_Task details_.
Copy out word for word the part of the records that opens with the line containing "Screen dimensions: 868x488" and closes with the line containing "tap(149, 86)", including both of those lines. Leave the pictures out of your copy.

_Dataset extract_.
-- Start --

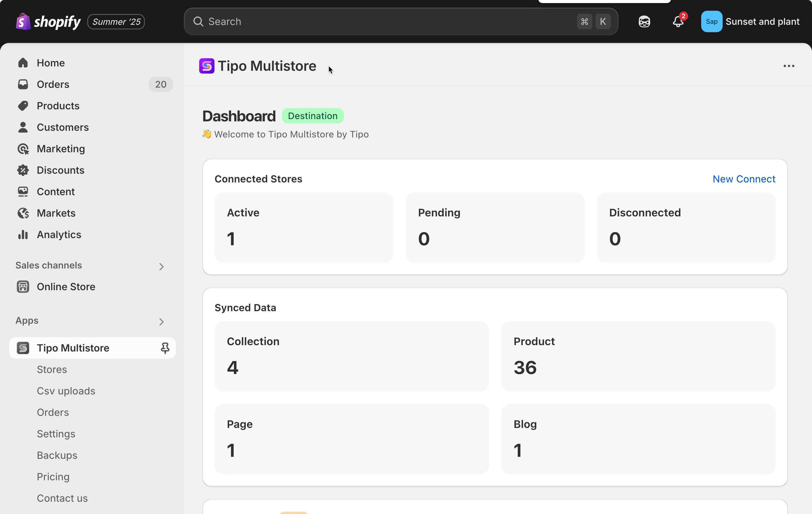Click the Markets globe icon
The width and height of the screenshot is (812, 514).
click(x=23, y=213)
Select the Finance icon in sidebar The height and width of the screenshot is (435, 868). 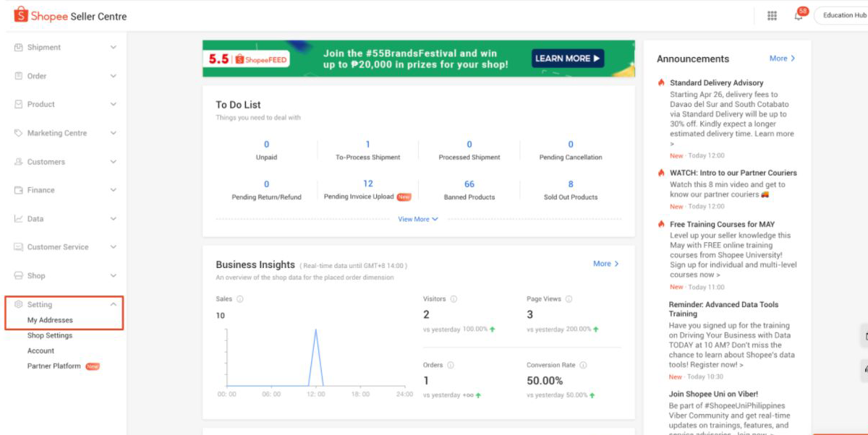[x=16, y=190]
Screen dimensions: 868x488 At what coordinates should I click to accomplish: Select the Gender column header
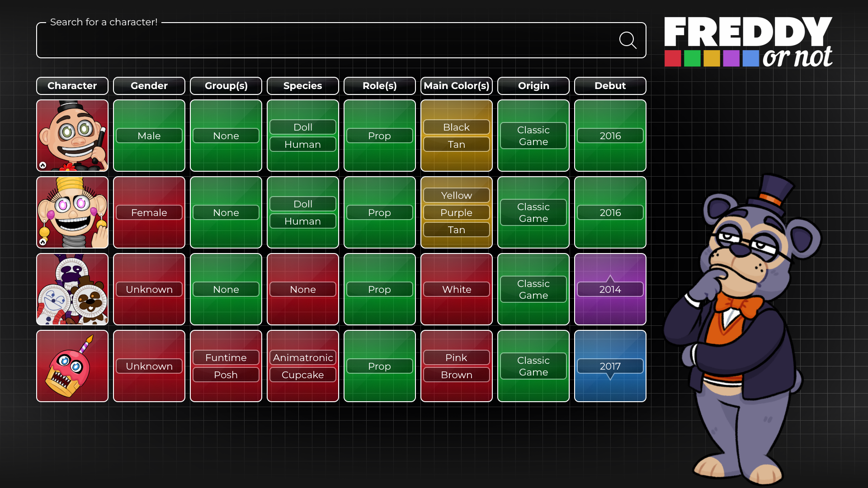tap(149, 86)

-- End --
-- Start --

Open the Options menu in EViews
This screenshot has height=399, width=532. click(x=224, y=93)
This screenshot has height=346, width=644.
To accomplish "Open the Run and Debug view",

-- End --
-- Start --

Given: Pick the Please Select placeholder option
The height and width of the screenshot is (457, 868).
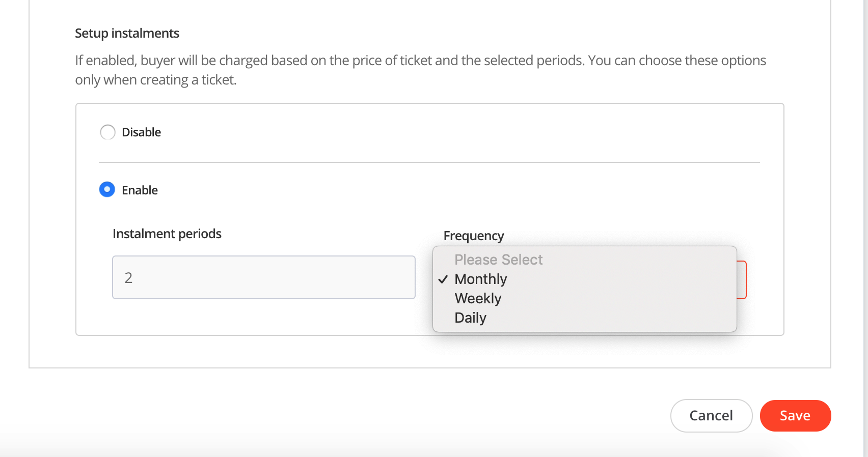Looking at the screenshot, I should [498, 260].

-- End --

_Task result_.
Screen dimensions: 868x488 At what coordinates should I click to accomplish: Select the Gender column header
tap(149, 86)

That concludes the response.